Prompt
Please pick up the piece on hunting morels in southwest Virginia below and continue it from its final sentence.

Given text
──────────

Unseen Fruit

Lay of the Land
Art by James Wardell

BOTTOM CREEK, southwest Virginia, late April. It had been a dry spring. Then, a thimbleful of rain.

Gentry and Percy and I were out hunting in the early afternoon. Turkey season had just opened. We could see where they had been: little scratches in the duff revealing the dark, rich soil below.

But we weren’t hunting turkeys. No, we and the turkeys were hunting the same thing. At least Gentry thought so. “Turkeys are our number one goddamn competition,” he said. Gentry is from out near the West Virginia state line, raised in the mountains, but he talks fast and clipped, as if always slightly perturbed about something. He was wearing camouflage and a straw cowboy hat, with his shoulder-length hair pulled back. He’s a forager, chef, farmer, and glassblower by trade, depending on the day. Today, he was foraging for what the thimbleful of rain may have brought.

On the online Virginia Mushroom Identification Forum—after several weeks of laments like I have found one so far, These cold snaps are driving me crazy, and Hopefully we’ll get some rain—reports were coming in from across the state: photographs of morels, that icon of edible fungi, in the hands of forum members. Prime spring grub, morels are surrounded by mystique and exoticism. The hunt inspires eager competition.

──────────

Information shown
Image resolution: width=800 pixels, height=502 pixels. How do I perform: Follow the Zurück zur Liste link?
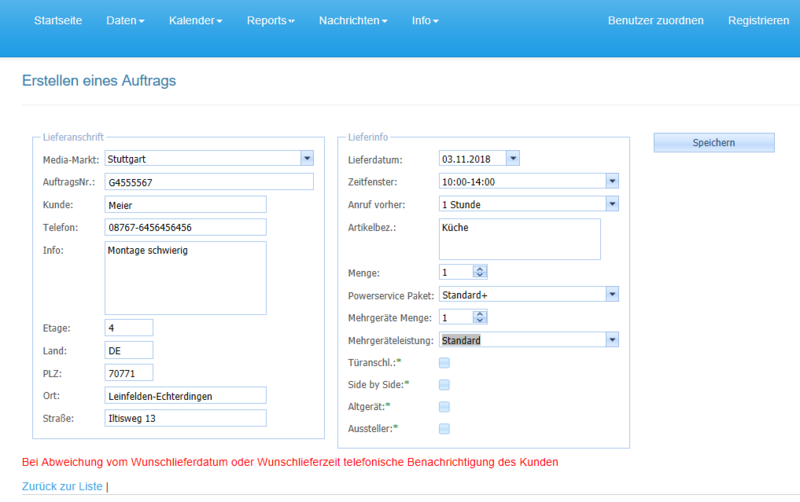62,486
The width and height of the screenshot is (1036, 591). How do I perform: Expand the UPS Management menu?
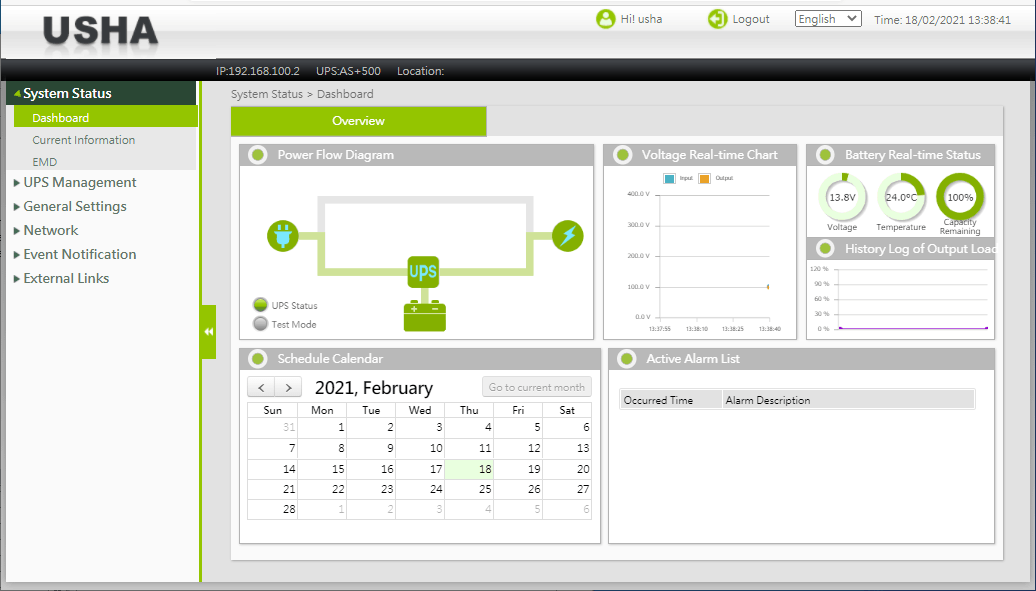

──────────

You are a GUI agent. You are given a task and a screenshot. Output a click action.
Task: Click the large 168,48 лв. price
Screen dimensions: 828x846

──────────

Exercise answer
Gentry was hoping to sell his finds to local chefs, who were paying thirty-five dollars a pound this season, a price that would be marked up three times on menus. Percy and I are hobby foragers. We were there for the breeze as much as anything else.

“You want to move fast, and steady,” Gentry told us. Morels are found in and around old apple orchards, elm stumps, and oak and poplar groves, on slopes that are not too sloping. We were in a gently rolling tulip-poplar grove. Percy was standing off in a shaft of sunlight, dressed in a tie-dye t-shirt, closing his eyes. I was looking up into the canopy, listening for warblers.

“Just keep moving. Once your brain gets tuned in…” Gentry trailed off, both his words and his feet. His head turned in 180-degree arcs as his eyes scanned the forest floor.

When you hunt for a wild edible, you hold the vision of it in your mind’s eye while you sweep the landscape with your real eyes until the shape and form of your prototype clicks into view—a match, a double of the imagined one. I conjured the funny conical shape of the fungus, its interlacing ridges that are described in books as “honeycomblike,” though the cavities of a morel cap are nothing like that neat and meticulous geometry of bees. They are irregular, more… fungus-y. Morel, from the Latin maurus, means, simply, “brown.” I tried to picture what that brown might be, in contrast to the leaf litter—lighter, maybe, like the flesh of snails.

We spread out, each of us tracking our own vision of the thing. My eyes danced circles around the trees, scanned the length of rotting trunks on the ground. We crisscrossed the poplar grove. Now and then I looked up to get a distant glimpse of Gentry’s camouflage, Percy’s tie-dye, to see which direction they were going in, so that I could cover different ground.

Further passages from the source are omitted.